**Activity**.
Your output should be the lines from the one containing "Viewport: 944px width, 978px" through the last line below, both ends included, exactly as written and free of pictures.

[Stored items]

== Segment start ==

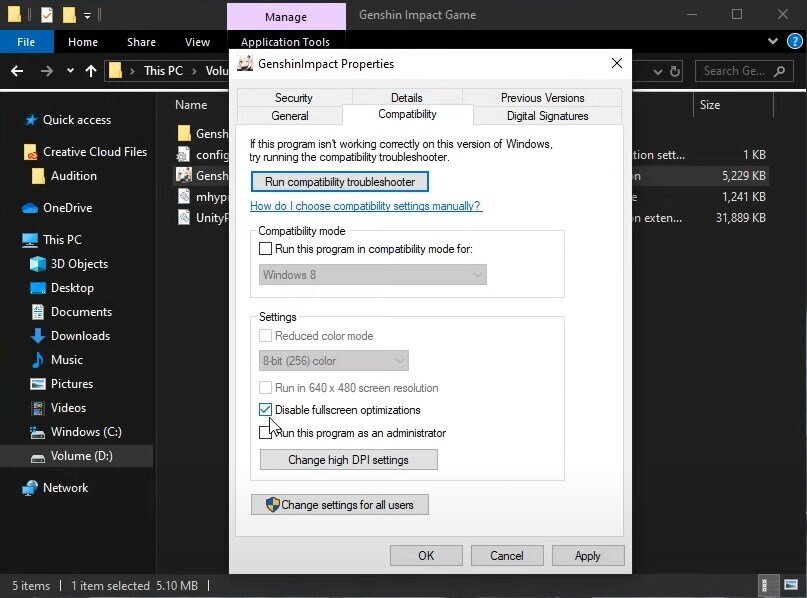Uncheck Disable fullscreen optimizations
The height and width of the screenshot is (598, 807).
265,410
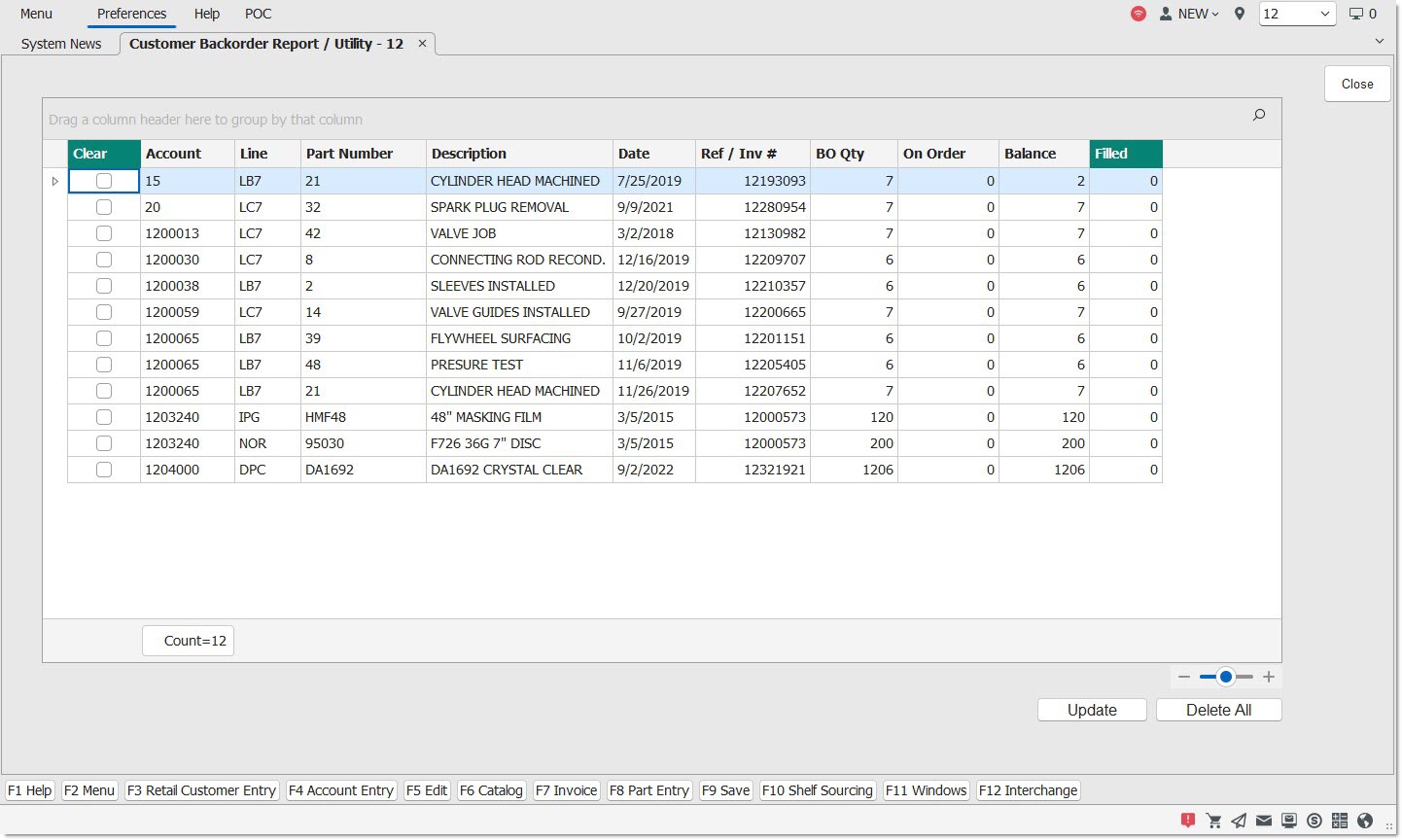Viewport: 1402px width, 840px height.
Task: Select Clear checkbox for DA1692 CRYSTAL CLEAR
Action: coord(104,470)
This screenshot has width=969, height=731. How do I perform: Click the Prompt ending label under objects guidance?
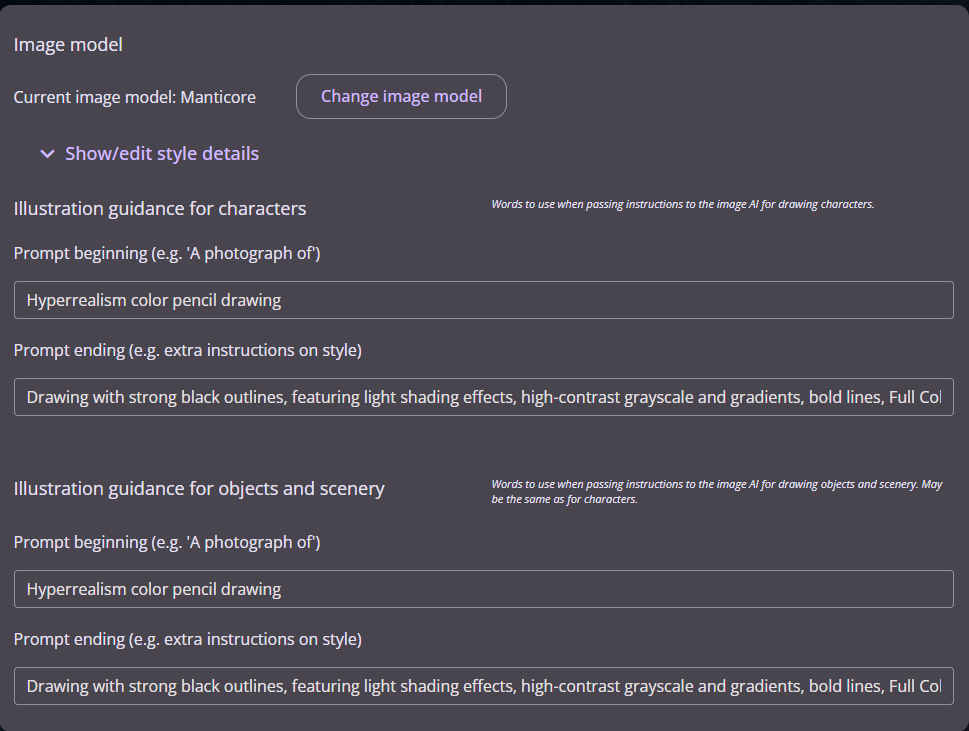pos(187,639)
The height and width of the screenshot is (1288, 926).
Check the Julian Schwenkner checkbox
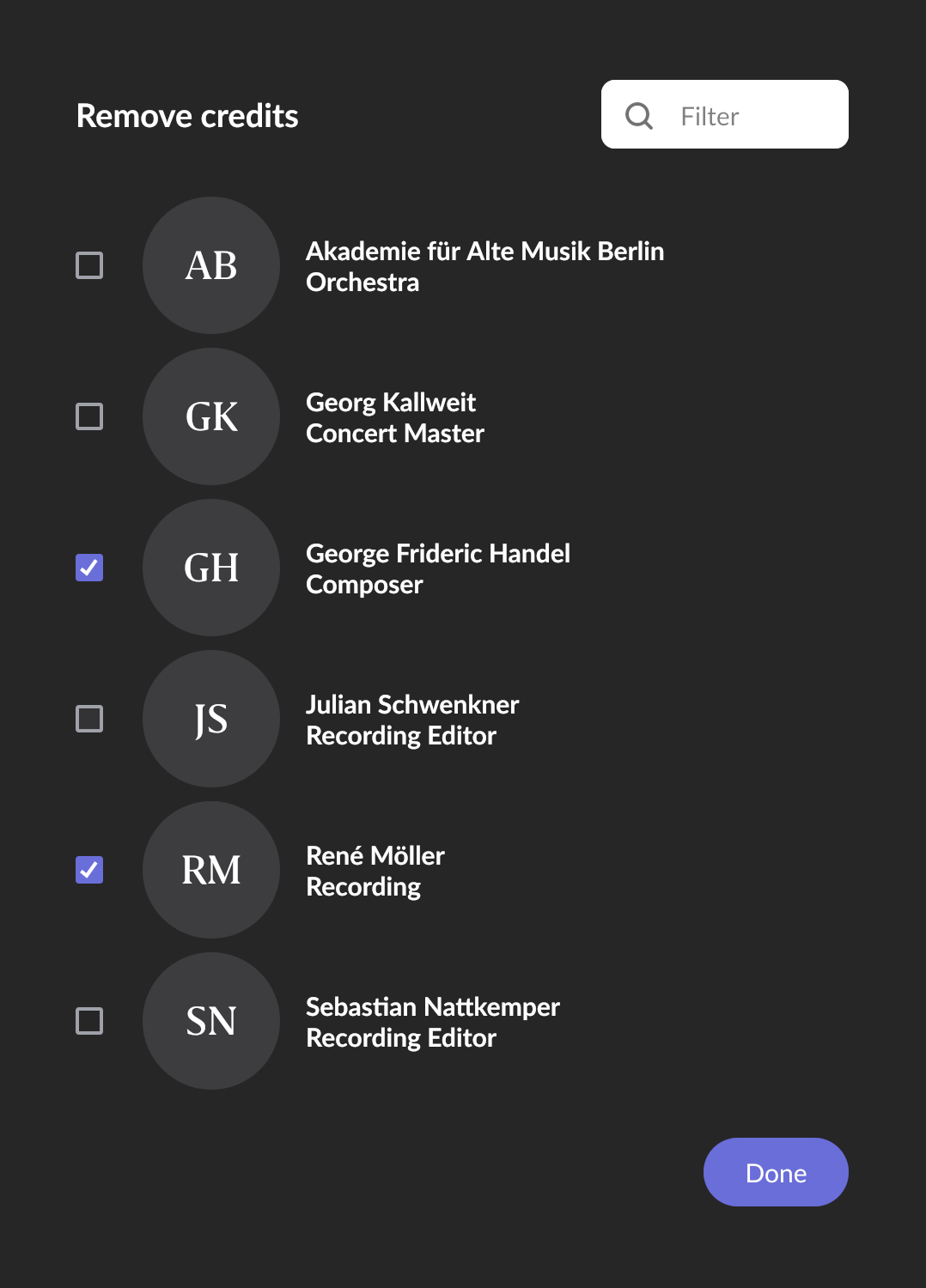click(89, 719)
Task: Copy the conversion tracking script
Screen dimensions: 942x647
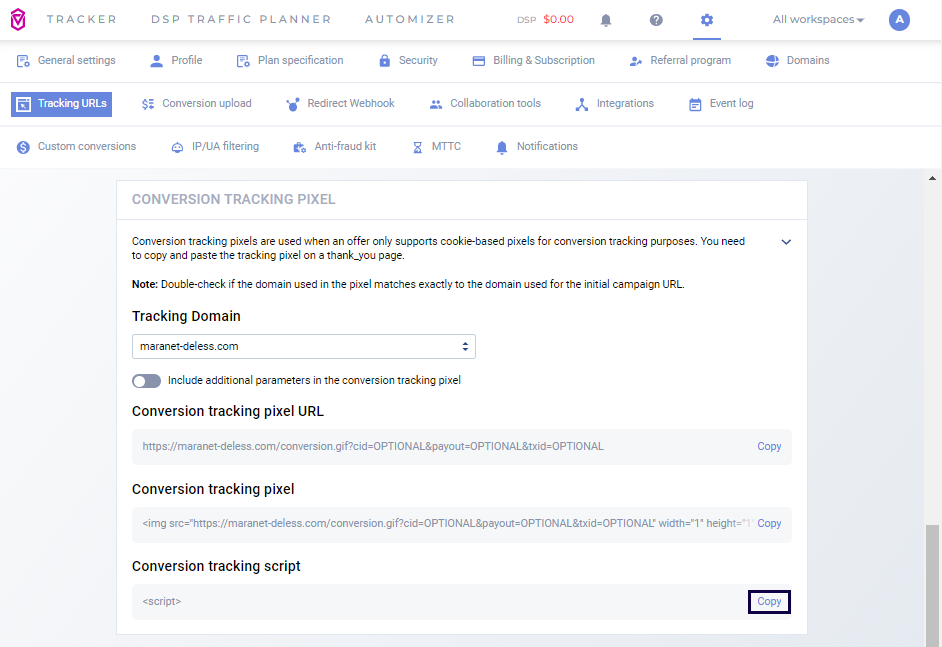Action: point(769,602)
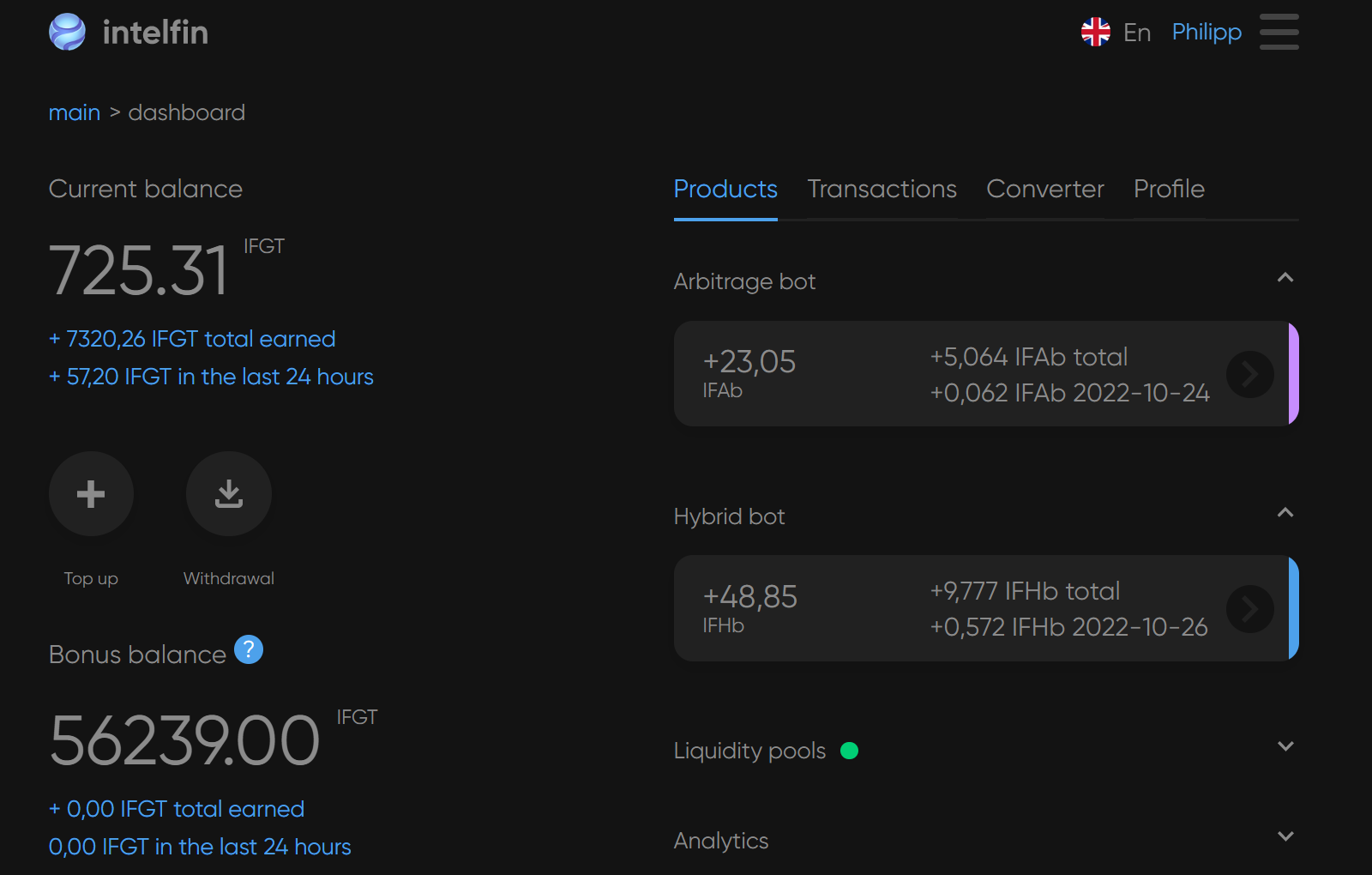The image size is (1372, 875).
Task: Expand the Liquidity pools section
Action: (x=1285, y=746)
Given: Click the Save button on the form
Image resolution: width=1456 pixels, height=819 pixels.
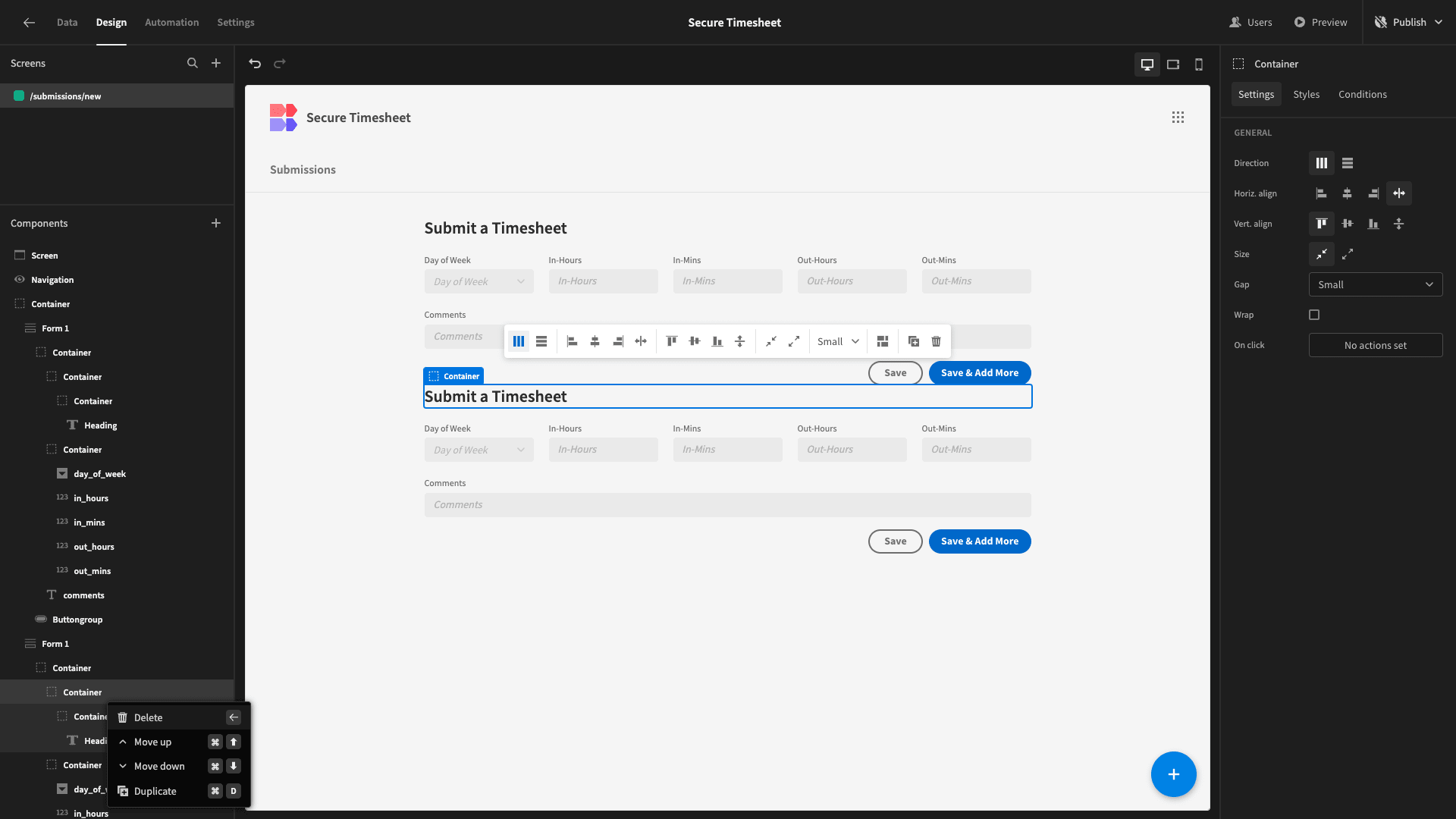Looking at the screenshot, I should [x=895, y=372].
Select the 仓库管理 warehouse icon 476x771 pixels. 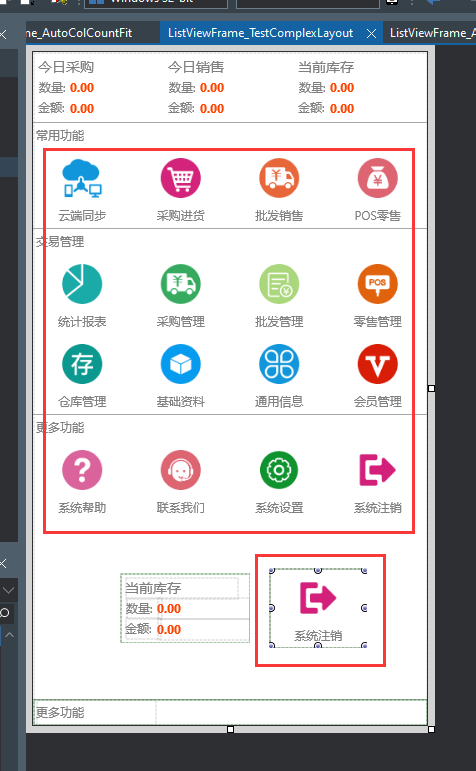82,364
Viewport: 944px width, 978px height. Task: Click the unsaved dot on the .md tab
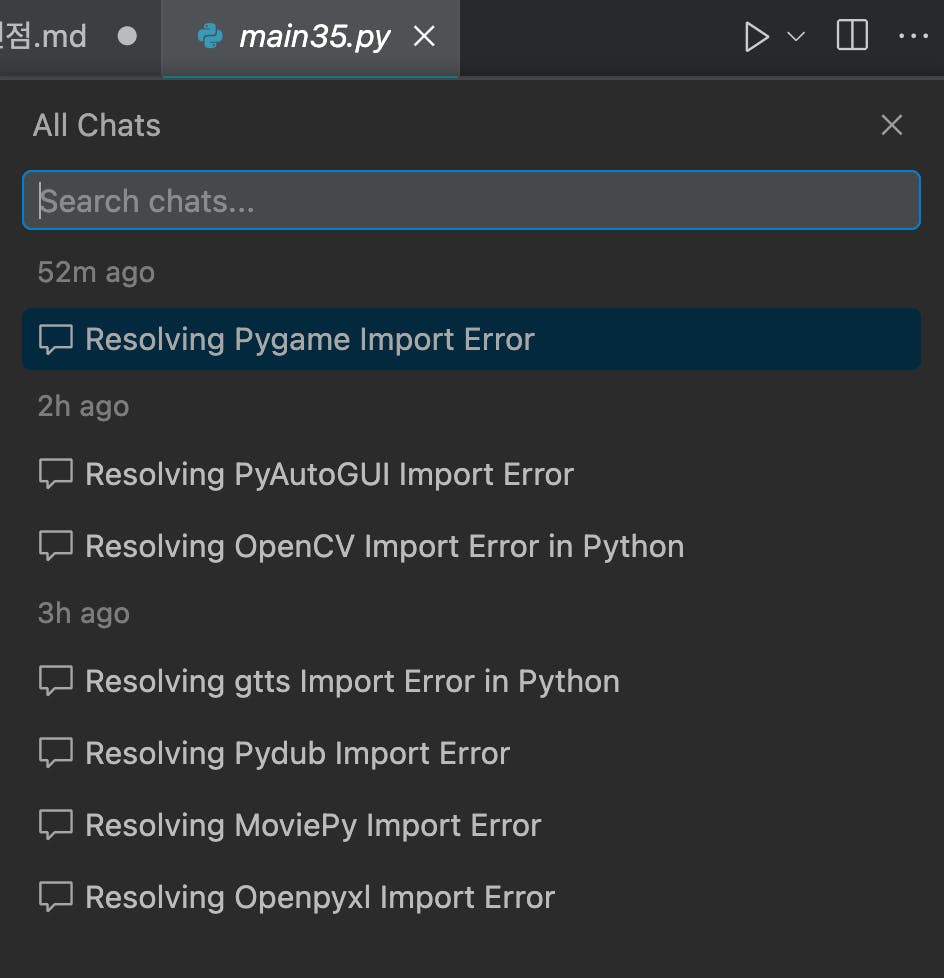127,37
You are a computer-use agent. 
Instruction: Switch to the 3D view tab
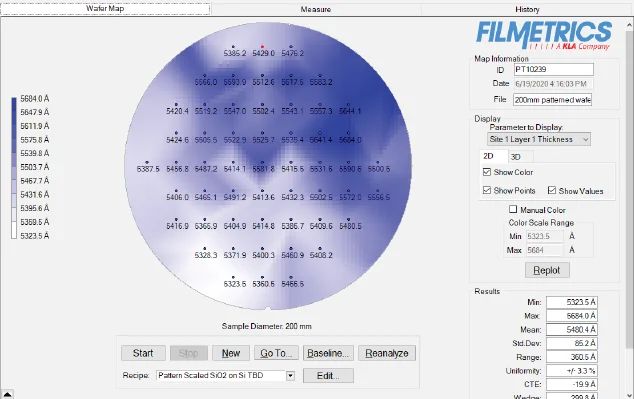pos(516,157)
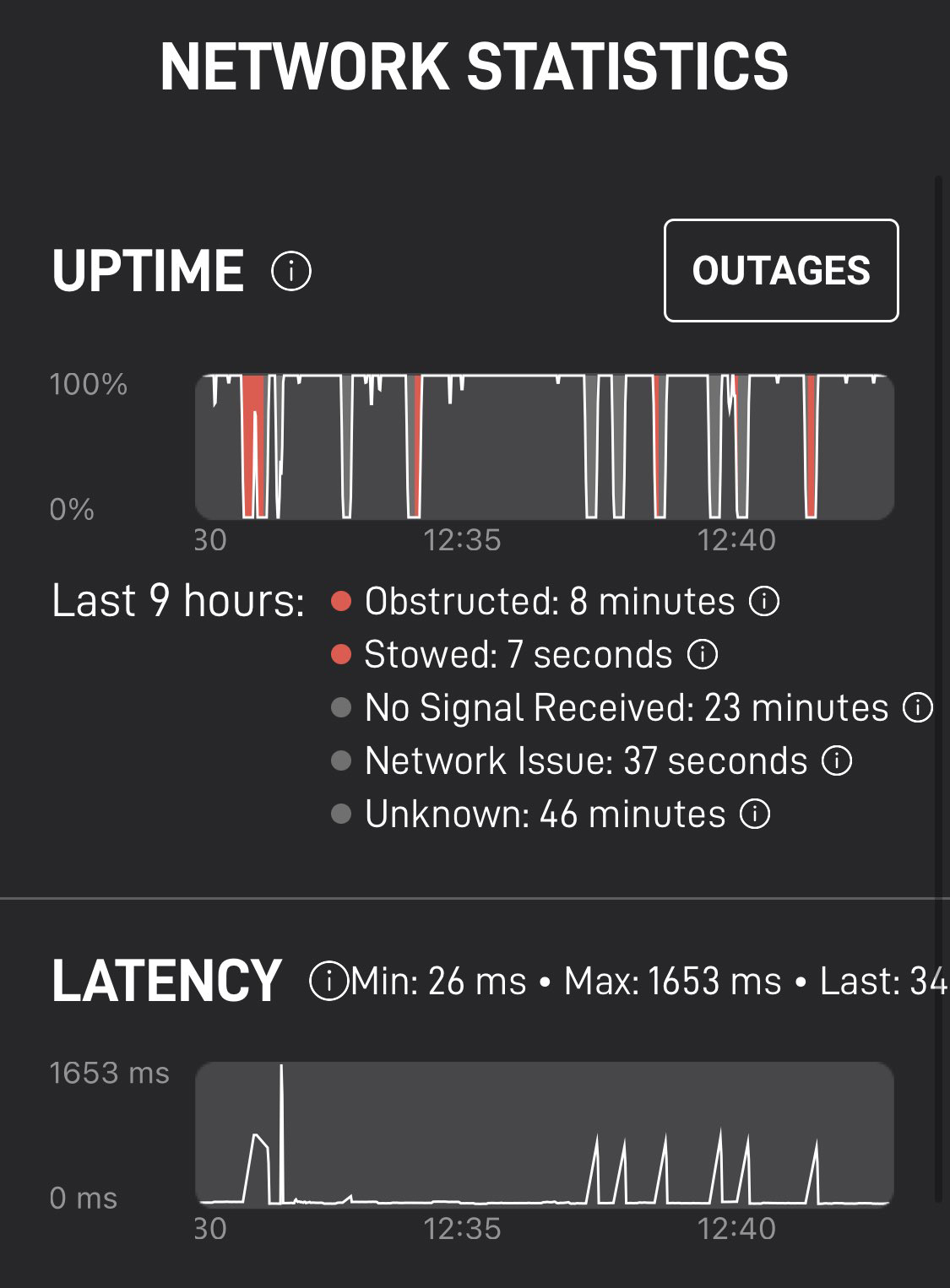Tap info icon next to Obstructed: 8 minutes

764,602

== Segment end ==

**Task response**.
Viewport: 944px width, 978px height. Task: Click the unsaved dot on the .md tab
127,37
You are a computer-use agent. 
Instruction: Switch to the 3D view tab
pos(516,157)
Tap info icon next to Obstructed: 8 minutes

764,602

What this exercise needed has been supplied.